Entries supplied:
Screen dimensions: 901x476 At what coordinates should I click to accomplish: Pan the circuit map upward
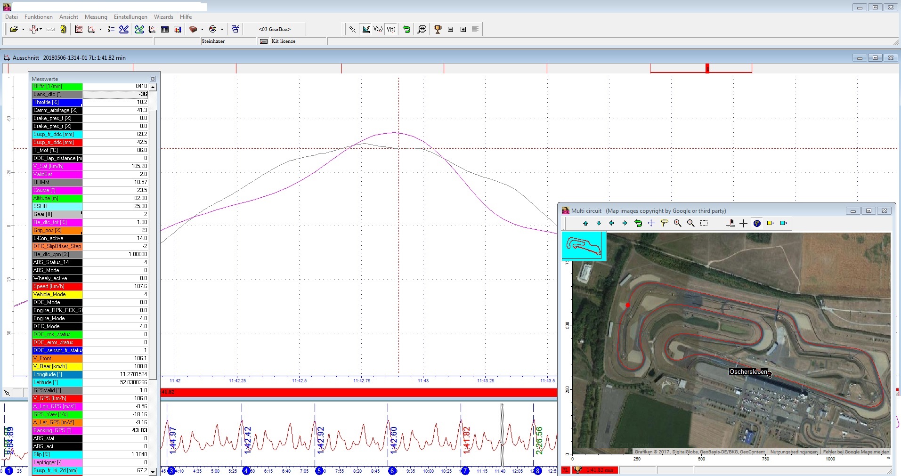pyautogui.click(x=585, y=223)
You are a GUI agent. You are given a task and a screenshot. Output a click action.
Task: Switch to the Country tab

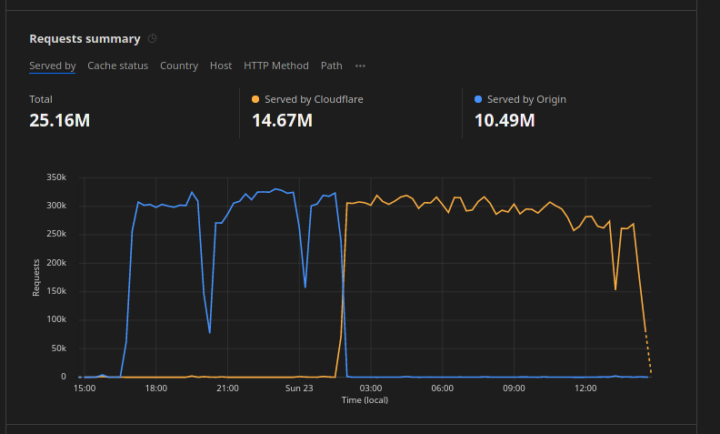179,66
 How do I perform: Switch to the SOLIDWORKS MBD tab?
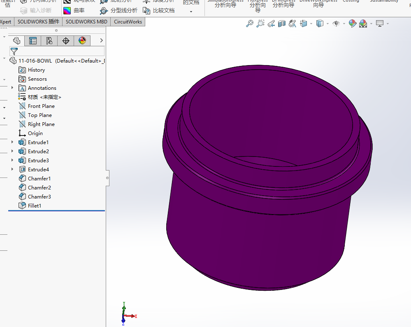coord(86,22)
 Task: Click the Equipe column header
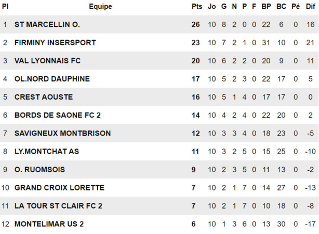click(x=100, y=7)
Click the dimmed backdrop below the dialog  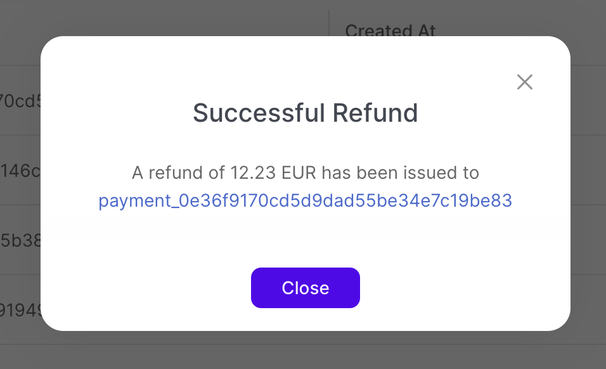[x=304, y=352]

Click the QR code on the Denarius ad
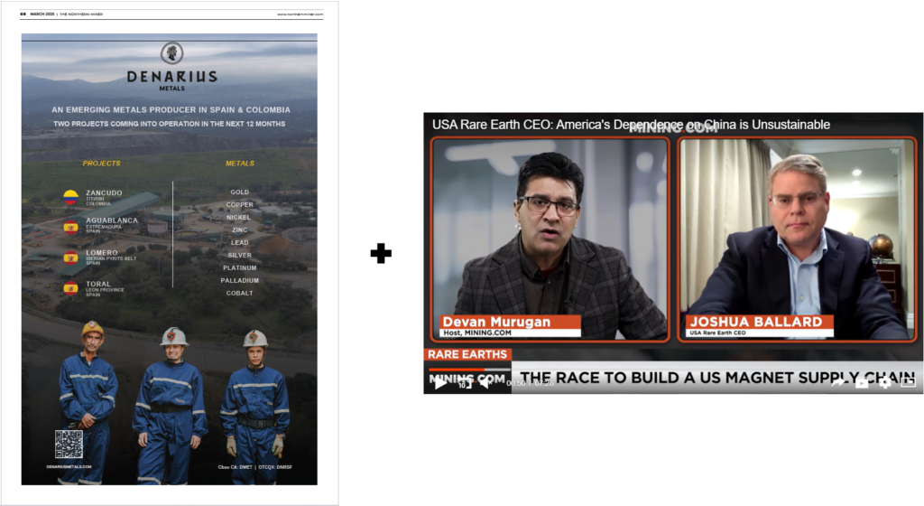point(69,444)
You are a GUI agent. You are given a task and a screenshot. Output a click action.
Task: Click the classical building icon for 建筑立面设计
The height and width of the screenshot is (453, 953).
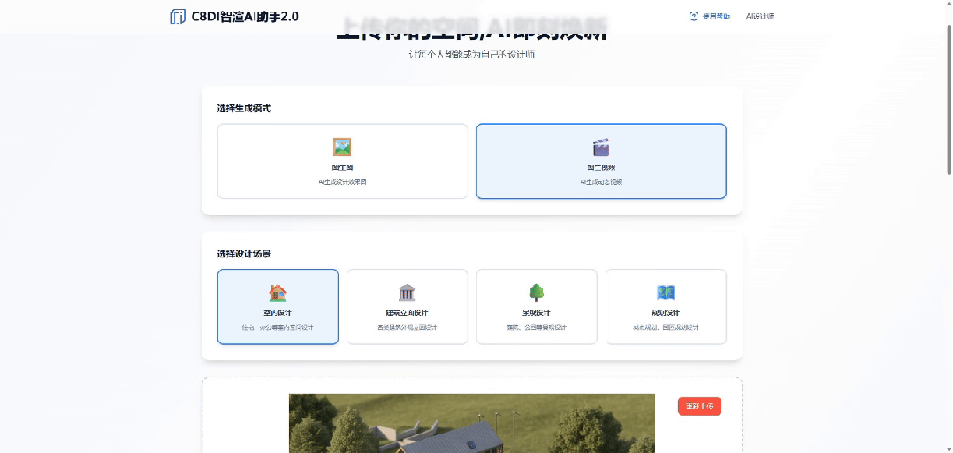(x=407, y=293)
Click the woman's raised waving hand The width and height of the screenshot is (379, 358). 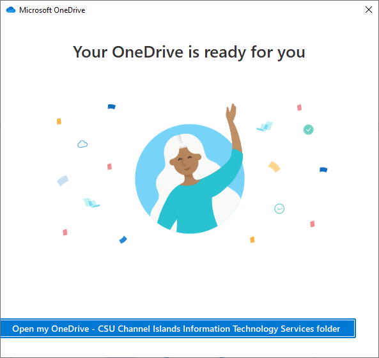pyautogui.click(x=231, y=113)
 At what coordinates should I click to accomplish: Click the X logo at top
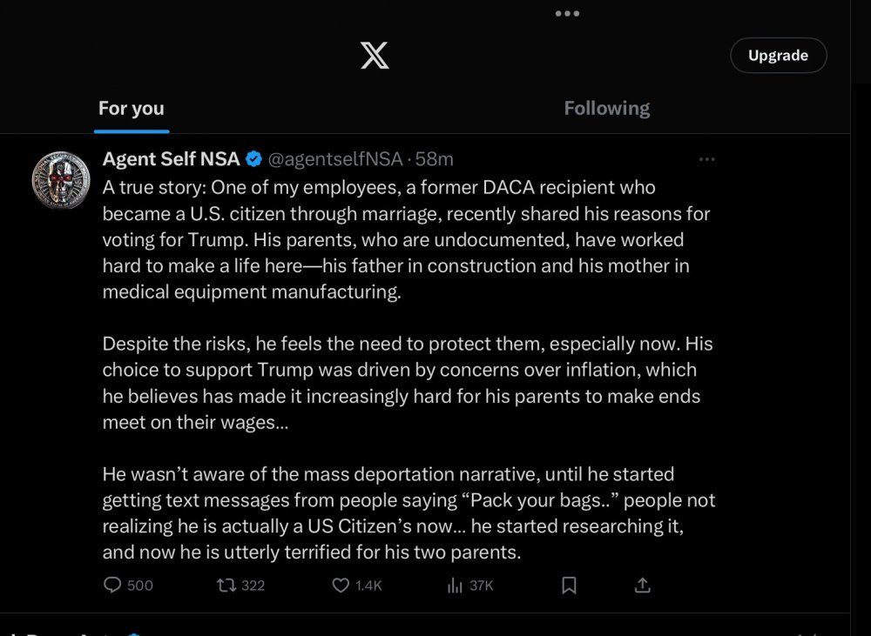point(375,56)
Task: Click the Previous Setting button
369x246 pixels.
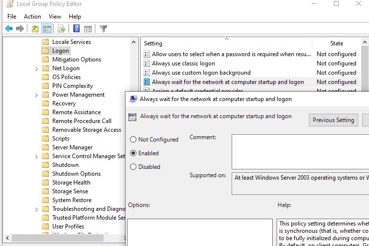Action: click(333, 120)
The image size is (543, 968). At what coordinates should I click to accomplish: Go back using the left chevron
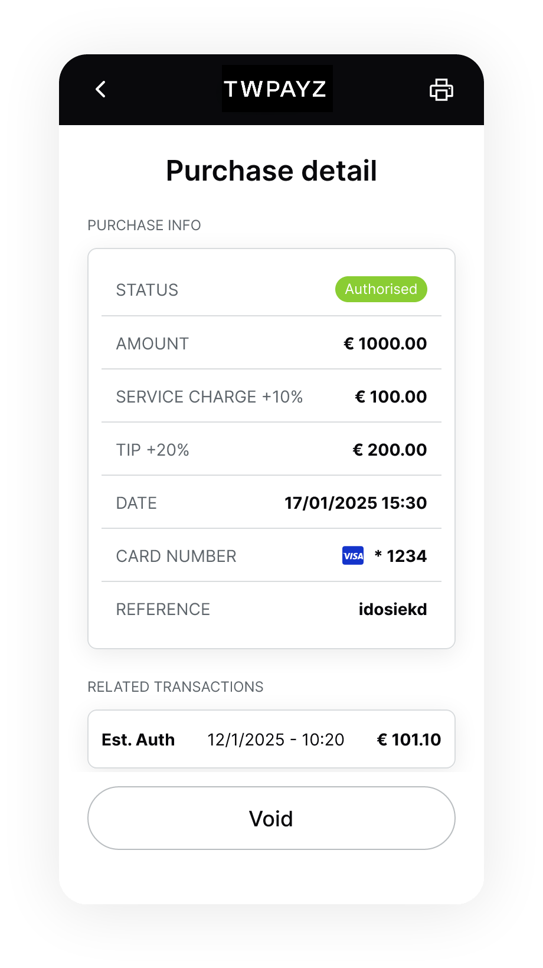[101, 89]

Directions for this task: Excluding pictures, copy exactly the lines from the line containing "Task: Click the Previous Setting button" through the last line of the data, inclusive.

Expected answer:
Task: Click the Previous Setting button
369x246 pixels.
Action: click(333, 120)
The image size is (543, 968). At what coordinates should I click to accomplish: Go back using the left chevron
[101, 89]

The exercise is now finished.